Teve um hora que eu fiquei preocupado com o numero cervejas que tínhamos bebido, eu tinha dinheiro apenas para três porém, Carlos me abraçava e dizia “Meu, eu precisava de um cara assim pra conversar, eu tenho pouca fé no entanto, tenho certeza que foi Deus que te enviou aqui”. Lógico que, por mais bebida que eu tivesse ingerido, eu estava bem mais lucido do que Carlos, tinha plena consciência que Deus jamais enviaria o amante da sua esposa em bar cheio de cervejas.
No caminho de volta para a casa eu estava sentindo uma coisa estranha, o pôr do sol, o ipê amarelo florido, os pedintes nas esquinas, tudo tinha um pouco de melancolia para os meus olhos. As pessoas estavam tristes e cansadas dependuradas nos ônibus, o guarda de transito gesticulava com rapidez porém, seus olhos estavam vazios, nas esquinas jovens bonitos todos tragando cigarros de maconha, um cachorro magricelo e sarnento revirava o lixo procurando alimento.

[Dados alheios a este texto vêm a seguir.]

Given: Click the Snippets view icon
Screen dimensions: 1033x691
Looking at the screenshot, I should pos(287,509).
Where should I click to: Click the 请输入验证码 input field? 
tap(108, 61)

Na minha mente Carlos, o legal, o sorridente, conhecedor de livros, de filmes, de política, muito mais inteligente do que eu. Comecei a andar vagarosamente na cidade, reparar detalhes que sempre passaram sem jamais chamar minha atenção, pardais nos telhados das casas, o badalar dos sinos na igreja, esculturas que jamais tinha visto no alto do Museu.
Eu me senti tão mal que vomitei numa lixeira, pensei até que ia morrer, o vomito saia até pelo nariz. Comecei enxergar naquele momento uma Evelyn diferente de todas Evelyn (s) existentes, até a lua que já fazia presente era diferente de todas as luas que eu e Evelyn passamos juntos e abraçados observando. Ela não estava tão brilhante, pensei algumas vezes que ela ia se apagar, não apagou-se no entanto, sumiu-se por alguns demorados minutos, uma nuvem carregada ofuscou seu brilho.

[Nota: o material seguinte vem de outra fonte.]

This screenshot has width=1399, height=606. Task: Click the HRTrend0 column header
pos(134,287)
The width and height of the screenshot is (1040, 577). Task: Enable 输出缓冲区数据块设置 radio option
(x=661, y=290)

De repente comecei a desconfiar de todas as mulheres que eu encontrava na Rua, imaginando que estivesse saindo de algum motel, que tivesse acabado de copular com outra pessoa. Mulheres apressadas, outras nem tanto, algumas arrumavam os cabelos, outras reforçavam a camada frugal do batom, sérias, felizes, bonitas e feias. Uma loira que vinha na minha direção toda fogosa me chamou de “tarado” e, eu com todo pensamentos girando em minha cabeça respondi chamando-a de piranha.
Cheguei em casa e Ana Paula minha esposa estava toda arrumada, perfumada, batom vermelho, salto alto.

_Ainda bem que você chegou, esqueceu que eu falei que ia no Shopping trocar o vestindo que ganhei de aniversário.
Aproximou-se:
 _Nossa que cheiro horrível “mor” pelo jeito você bebeu mais do que devia.

Todas aquelas imagens das mulheres arrumando os cabelos, reforçando a camada frugal do batom, das sérias, das felizes, das bonitas e das feias vieram novamente em meus pensamentos.

_Você não vai no Shopping? Eu sei aonde você vai sua vadia – Falei com tanto ódio.

Ana Paula se assustou com tamanha braveza das minhas palavras.

_Que isso amor? “Cê” tá bem?
_É vadia mesmo, é igual Evelyn e todas que estão na rua nesse momento.
_”Mor” quem é Evelyn? Foi de Evelyn que você me chamou aquele dia.
_ O que importa agora quem é Evelyn? São todas vadias.


Nunca mais vi Ana Paula, nunca mais vi Evelyn, nunca mais vi mais ninguém. Fiquei sozinho em casa durante meses ouvindo todos os dias uma caixa com cinco álbuns (vinil) que tinha como preciosidade do Elvis Presley.